(Stored data)
★ ★ ★ ★ ★

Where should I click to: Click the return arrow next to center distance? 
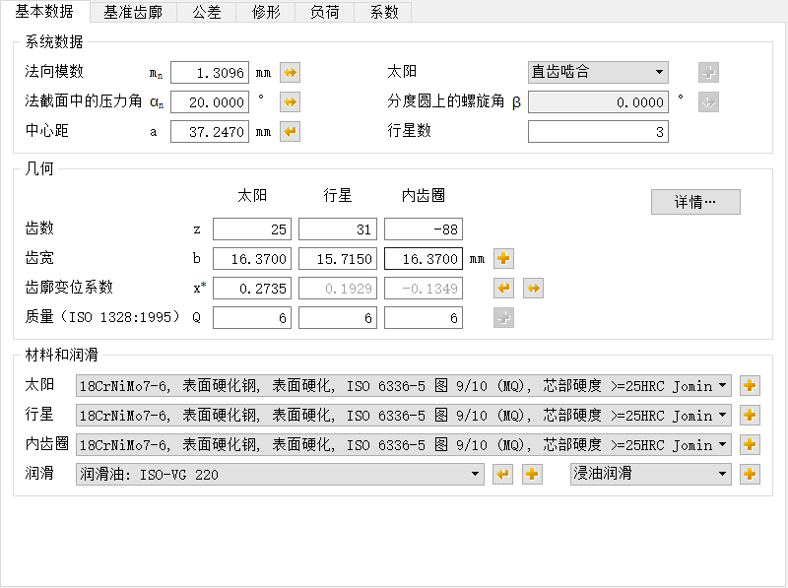291,129
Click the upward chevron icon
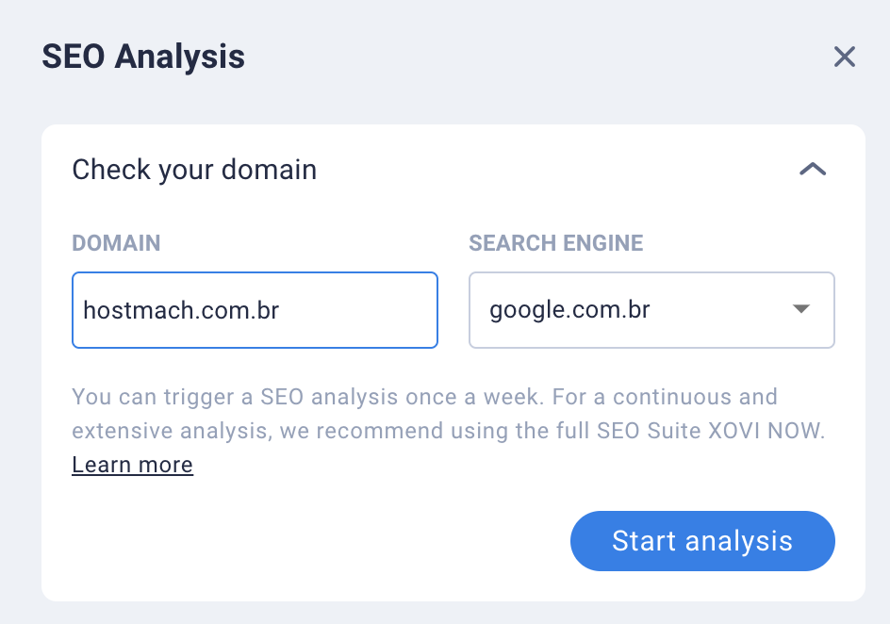This screenshot has height=624, width=890. click(813, 169)
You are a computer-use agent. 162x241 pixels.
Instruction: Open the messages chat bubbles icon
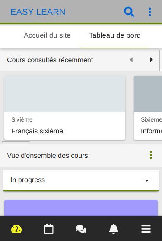81,229
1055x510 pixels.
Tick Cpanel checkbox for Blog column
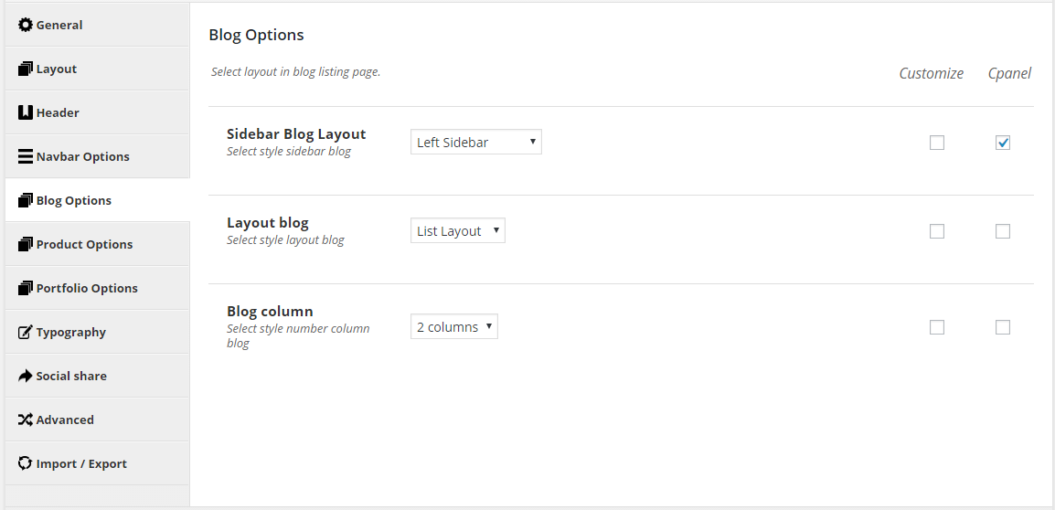[x=1003, y=327]
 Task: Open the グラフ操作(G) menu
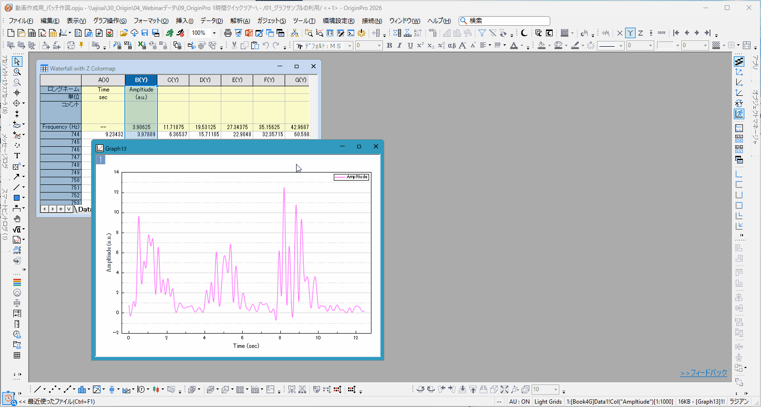coord(110,20)
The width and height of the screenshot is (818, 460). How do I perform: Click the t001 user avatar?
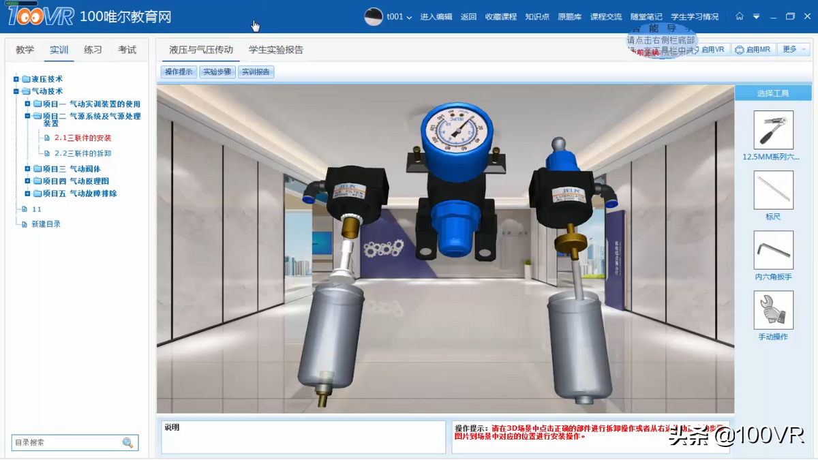(374, 17)
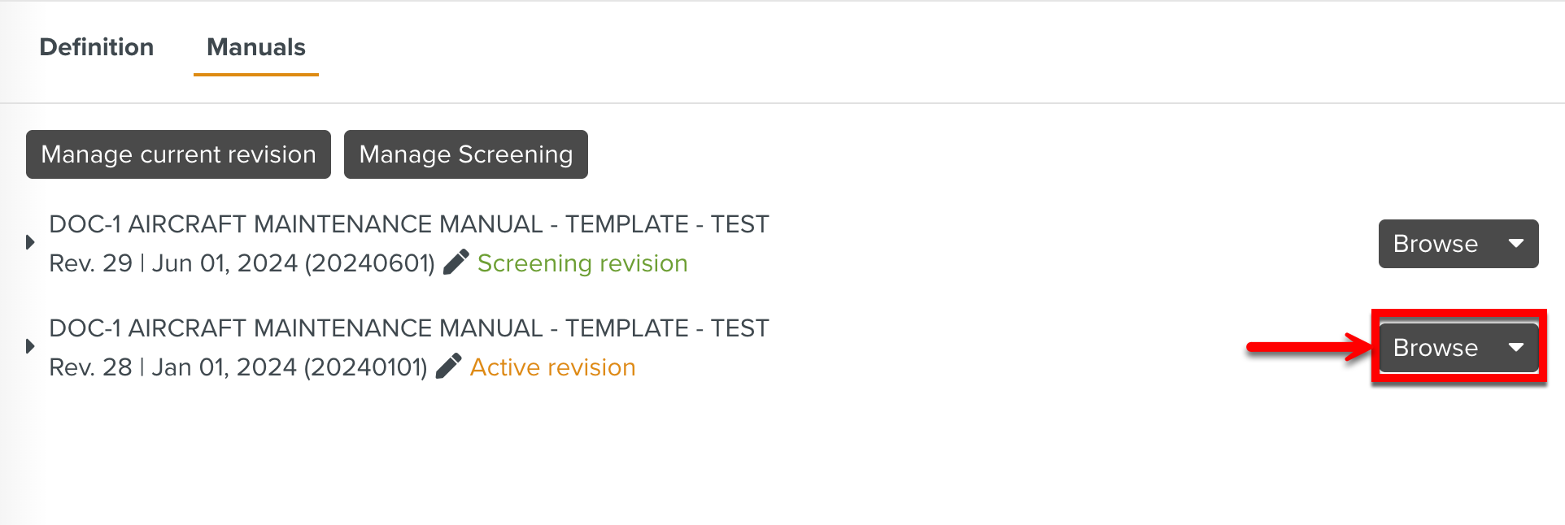Click the Rev. 29 revision number
The image size is (1565, 525).
tap(90, 263)
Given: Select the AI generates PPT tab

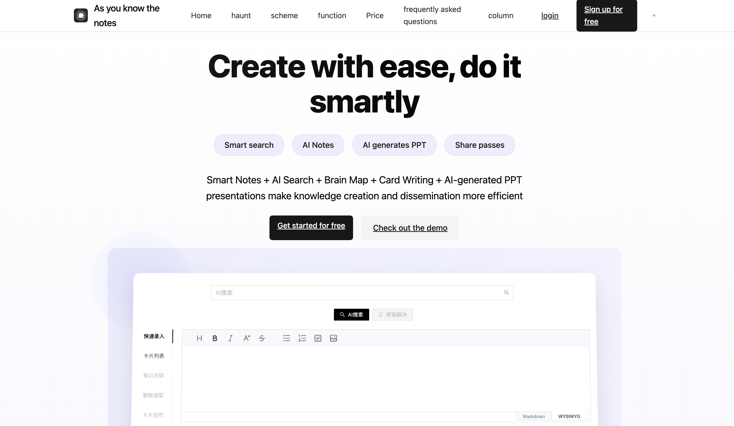Looking at the screenshot, I should click(x=394, y=145).
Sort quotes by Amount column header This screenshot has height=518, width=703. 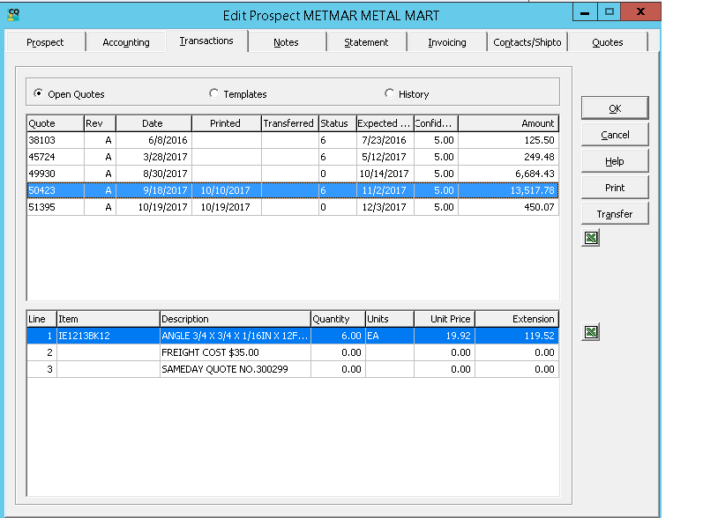pos(508,123)
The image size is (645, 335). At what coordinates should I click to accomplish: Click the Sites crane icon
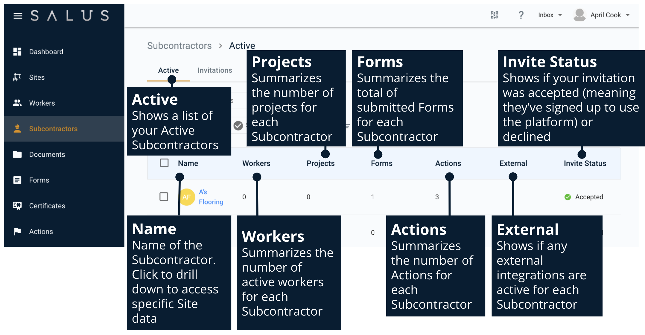pyautogui.click(x=17, y=77)

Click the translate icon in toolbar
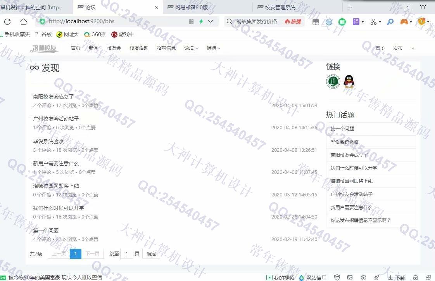pos(356,22)
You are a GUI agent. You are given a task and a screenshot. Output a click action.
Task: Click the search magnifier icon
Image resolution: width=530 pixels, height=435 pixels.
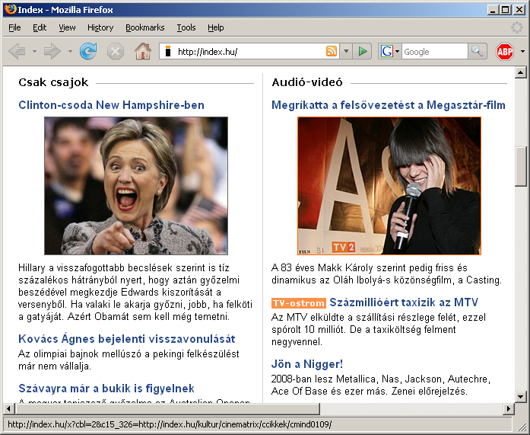click(477, 52)
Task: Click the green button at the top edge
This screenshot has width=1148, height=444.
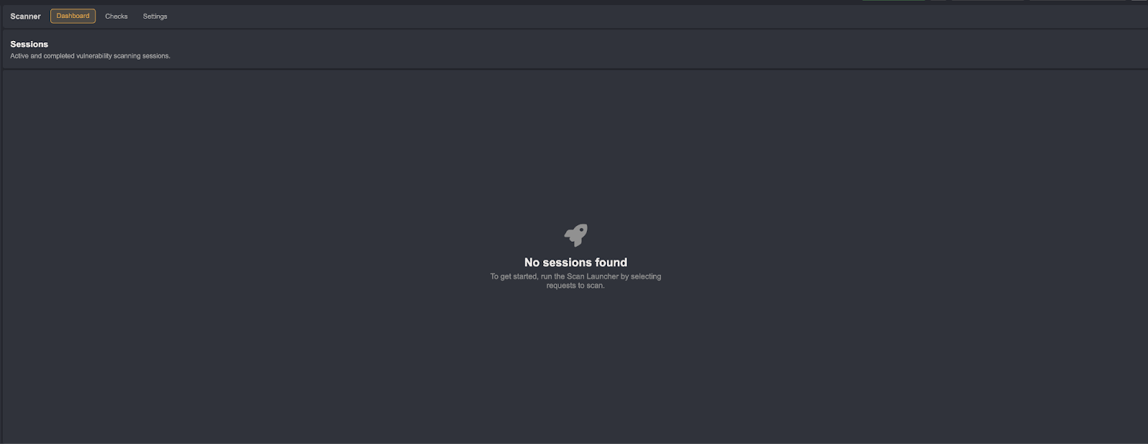Action: point(893,1)
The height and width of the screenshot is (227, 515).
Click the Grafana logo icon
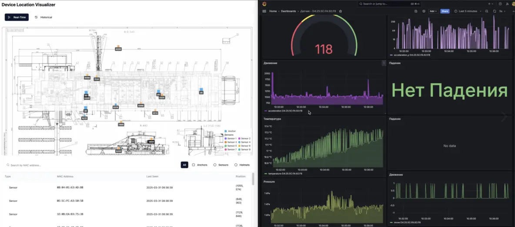coord(264,4)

★ ★ ★ ★ ★

> _TASK OBJECTIVE_: Copy the lines above between the one holding "You are a GUI" and the one holding "Task: Click the green button at the top edge", inclusive. Drop the pictures.

> _ANSWER TO THIS PROBLEM_:
You are a GUI agent. You are given a task and a screenshot. Output a click action.
Task: Click the search magnifier icon
Image resolution: width=530 pixels, height=435 pixels.
click(477, 52)
Task: Click the green button at the top edge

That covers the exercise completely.